**What is required**
Word-for-word repetition of the records below is needed, but only from the line holding "Expand the Screen Options panel" through the final line, with pictures excluded.

**Data supplied**
┏━━

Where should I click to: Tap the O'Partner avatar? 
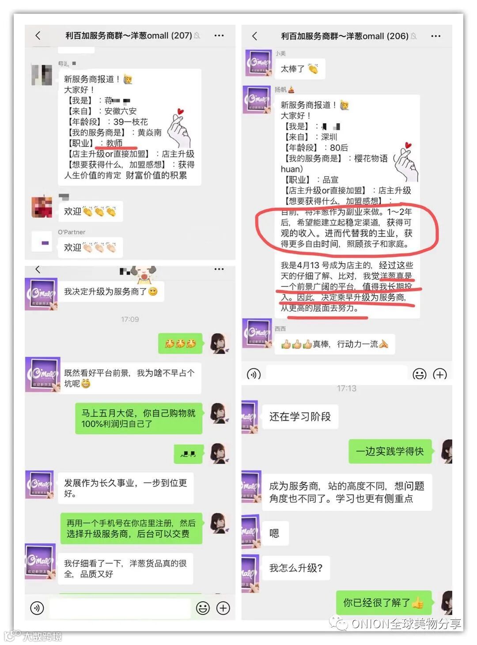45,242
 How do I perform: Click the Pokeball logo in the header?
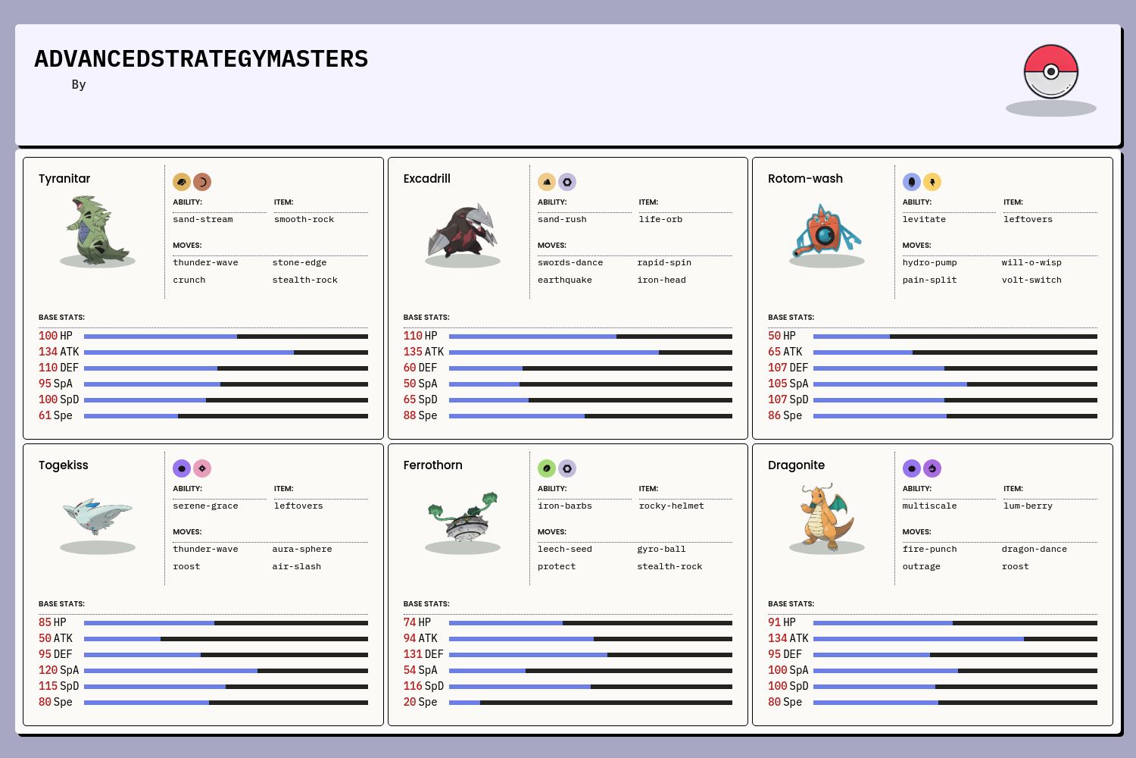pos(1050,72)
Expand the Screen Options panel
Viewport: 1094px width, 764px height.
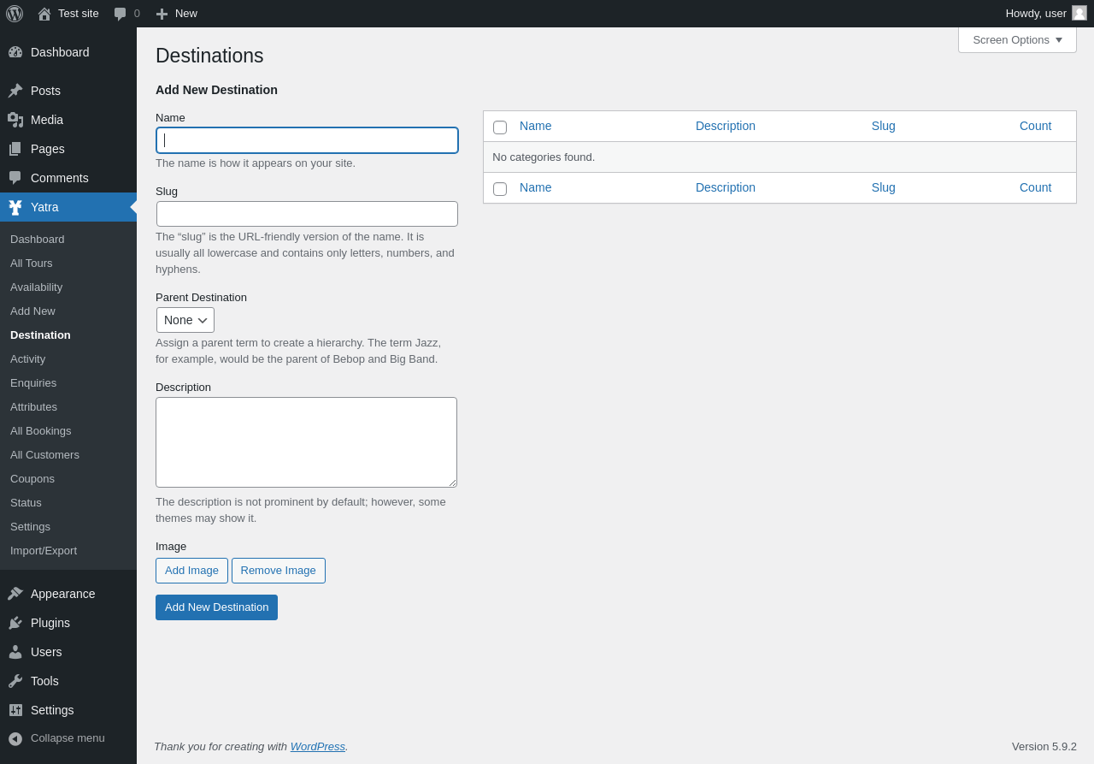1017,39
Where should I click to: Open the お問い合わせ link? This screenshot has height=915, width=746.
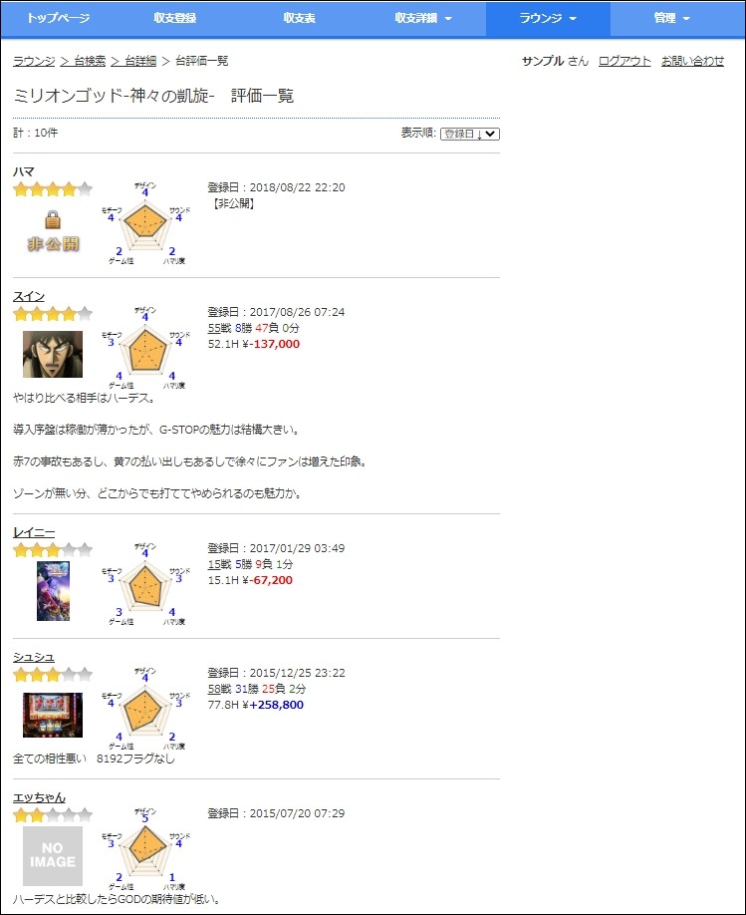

┗━━

**Reply to the exercise**
Expand the Screen Options panel
Viewport: 1094px width, 764px height.
1017,39
Where should I click to: Open the お問い合わせ link? This screenshot has height=915, width=746.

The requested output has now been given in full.